**What this task involves:** List each line of the material below that contains the word "Open".

*** Supplied material

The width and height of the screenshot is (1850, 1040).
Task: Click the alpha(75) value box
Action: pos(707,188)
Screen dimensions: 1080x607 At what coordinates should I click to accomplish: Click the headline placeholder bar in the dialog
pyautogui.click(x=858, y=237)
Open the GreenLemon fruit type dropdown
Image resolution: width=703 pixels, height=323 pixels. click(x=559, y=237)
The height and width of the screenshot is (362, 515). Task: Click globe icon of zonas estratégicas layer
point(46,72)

******
*** Supplied material

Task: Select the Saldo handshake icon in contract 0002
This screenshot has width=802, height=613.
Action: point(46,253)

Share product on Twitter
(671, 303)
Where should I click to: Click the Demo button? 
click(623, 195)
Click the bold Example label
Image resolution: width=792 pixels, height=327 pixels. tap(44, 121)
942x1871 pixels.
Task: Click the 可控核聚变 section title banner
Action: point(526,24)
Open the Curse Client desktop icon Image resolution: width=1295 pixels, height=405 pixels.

******

**Output of the task:**
Open the GreenLemon fruit type dropdown
Open the Curse Client desktop icon Image resolution: width=1295 pixels, height=405 pixels.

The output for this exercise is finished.